These instructions describe how to use dask with SLURM on the CSU INCUS servers (downdraft + microburst[1-3]). 

Last updated: June 11, 2025 

For questions, contact Bee Leung (gabrielle.leung@colostate.edu)

# Prerequisites

If you don't have them yet, install dask, dask distributed, and dask jobqueue.

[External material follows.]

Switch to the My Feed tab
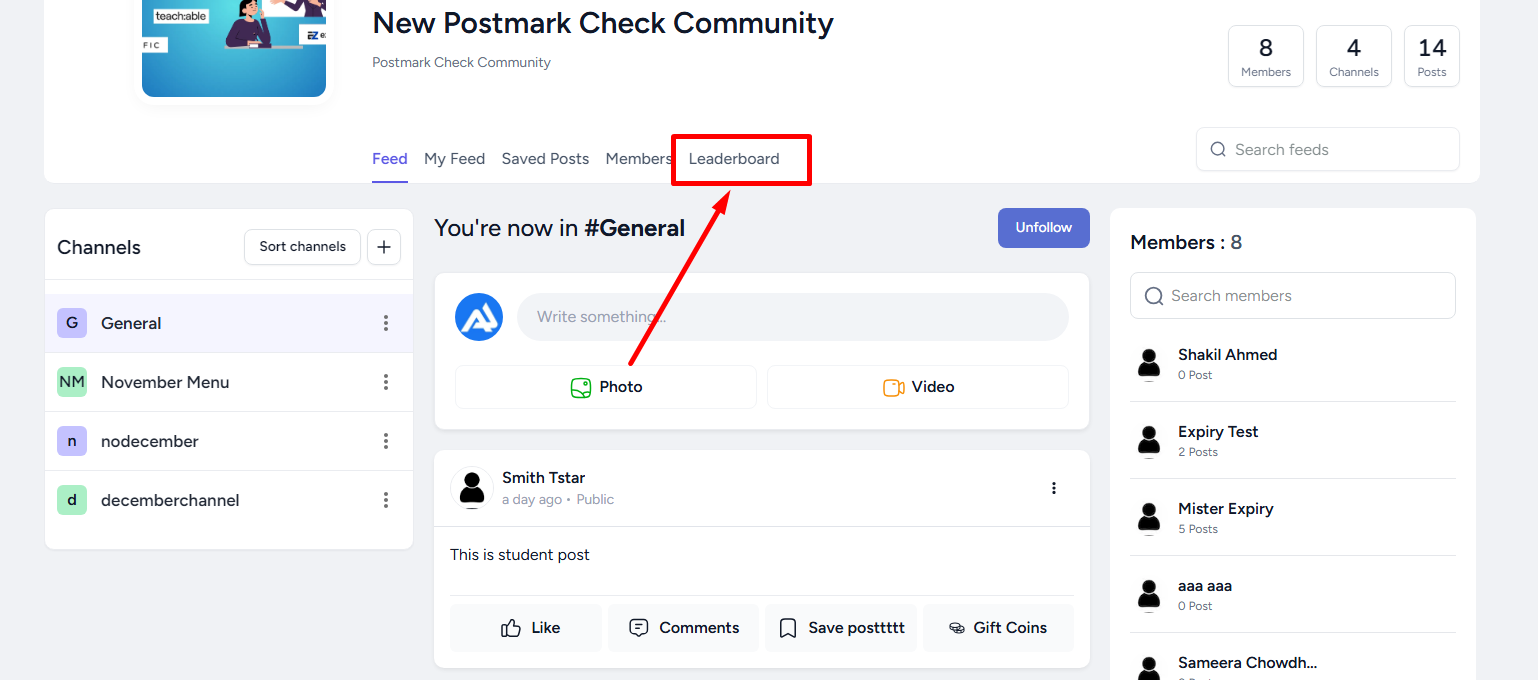Viewport: 1538px width, 680px height. click(454, 159)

Something like this on your command line:

    mamba install -n incus -c conda-forge dask distributed dask-jobqueue

# Set-up dask on SLURM

In [18]:
from dask_jobqueue import SLURMCluster
from dask.distributed import Client

In [19]:
# spin up SLURM cluster
cluster = SLURMCluster(cores=10, # this is cpus-per-task
                       processes=10, # number of processes for each job; if not specified, this is usually sqrt(cores) 
                       memory='20GB', # total memory to be divided among all workers
                       account='incus',
                       walltime='08:00:00', # hours:minutes:seconds
                       scheduler_options={'dashboard_address':':10101'}, # change this to a port you want to use for monitoring
                       job_extra_directives=['--partition=all',
                                             '--job-name=dask-test']) # change this to your job name

# set up our dask client and tell it to connect to the SLURM cluster
# this is where all our tasks get submitted to
client = Client(cluster)

Tips:

* Do some testing to see how many cores and how much memory you need to request. You’ll need to do some trial and error to see what works for your purposes. 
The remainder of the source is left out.